Records contained in a dataset:
+--

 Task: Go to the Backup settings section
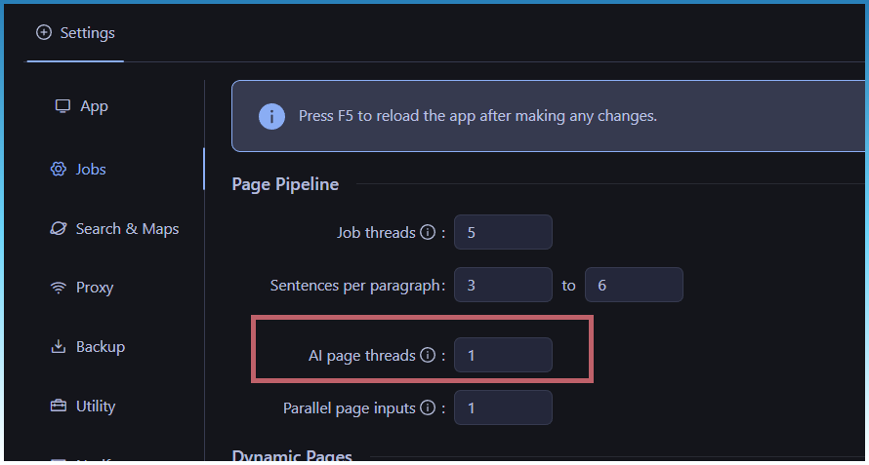(100, 347)
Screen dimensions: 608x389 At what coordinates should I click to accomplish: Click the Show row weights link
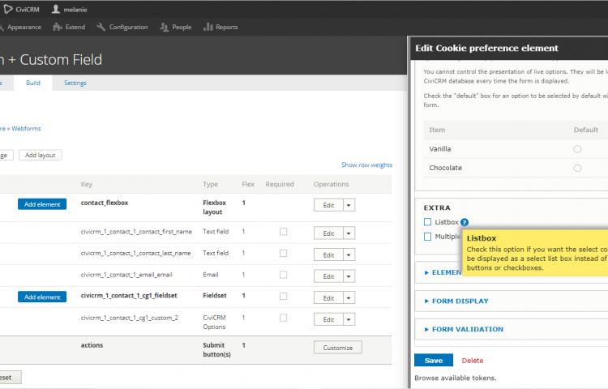point(366,165)
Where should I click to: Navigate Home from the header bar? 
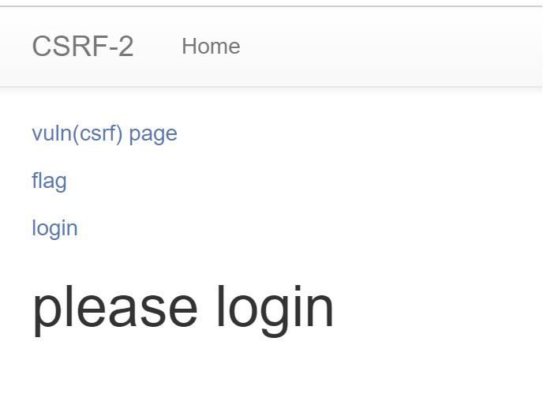211,46
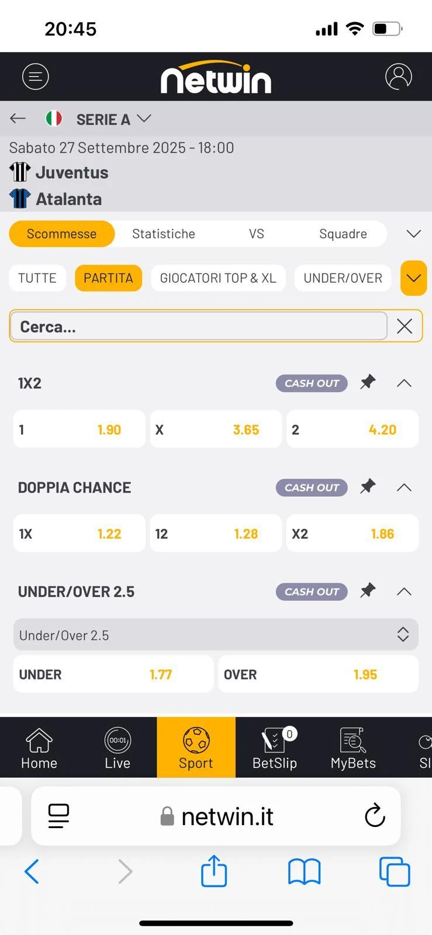Select the Over odds at 1.95
Image resolution: width=432 pixels, height=935 pixels.
318,674
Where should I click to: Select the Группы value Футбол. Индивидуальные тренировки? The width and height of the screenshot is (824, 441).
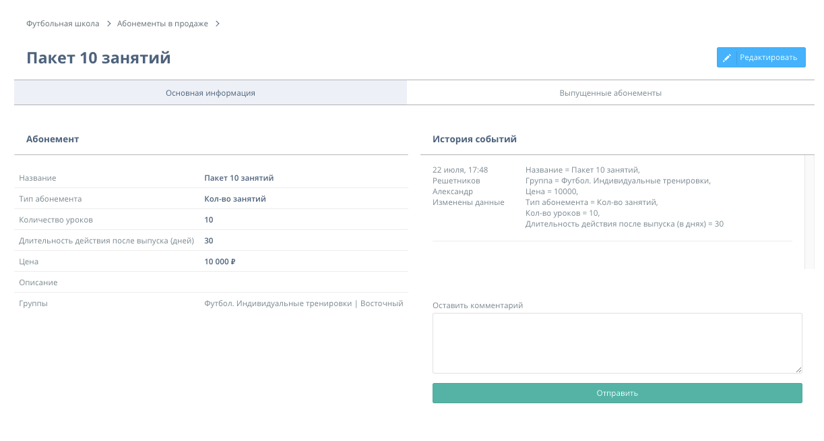point(278,303)
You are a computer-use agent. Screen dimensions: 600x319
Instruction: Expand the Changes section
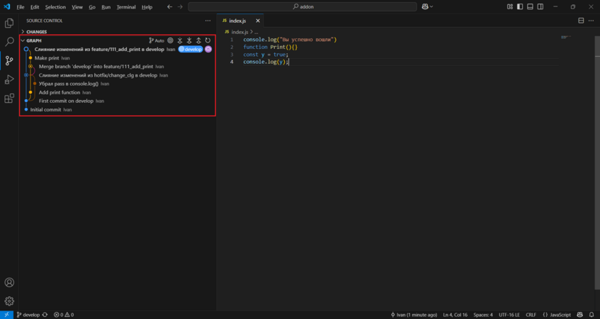pyautogui.click(x=36, y=32)
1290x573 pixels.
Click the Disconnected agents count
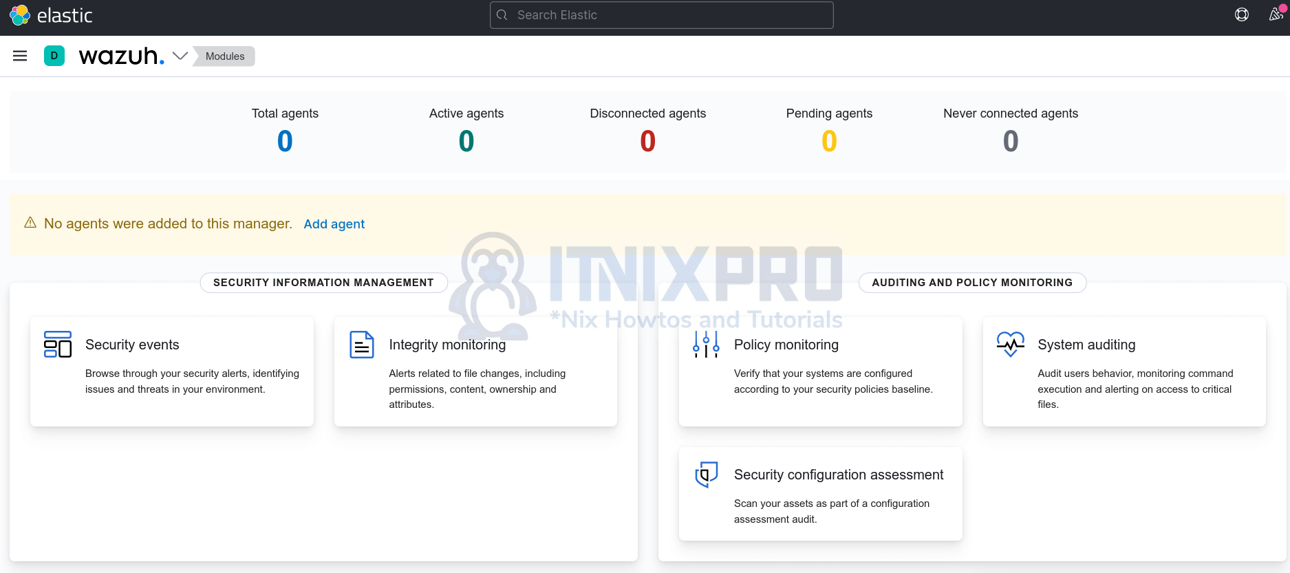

+--

▶ _TASK OBJECTIVE_:
Write out exactly the lines that run from the one containing "You are a computer-use" to the last line of the entries above, both ends kept, pictures left out.

▶ _WRITTEN SOLUTION_:
You are a computer-use agent. Screen dimensions: 600x319
Instruction: Expand the Changes section
pyautogui.click(x=36, y=32)
1290x573 pixels.
Click the Disconnected agents count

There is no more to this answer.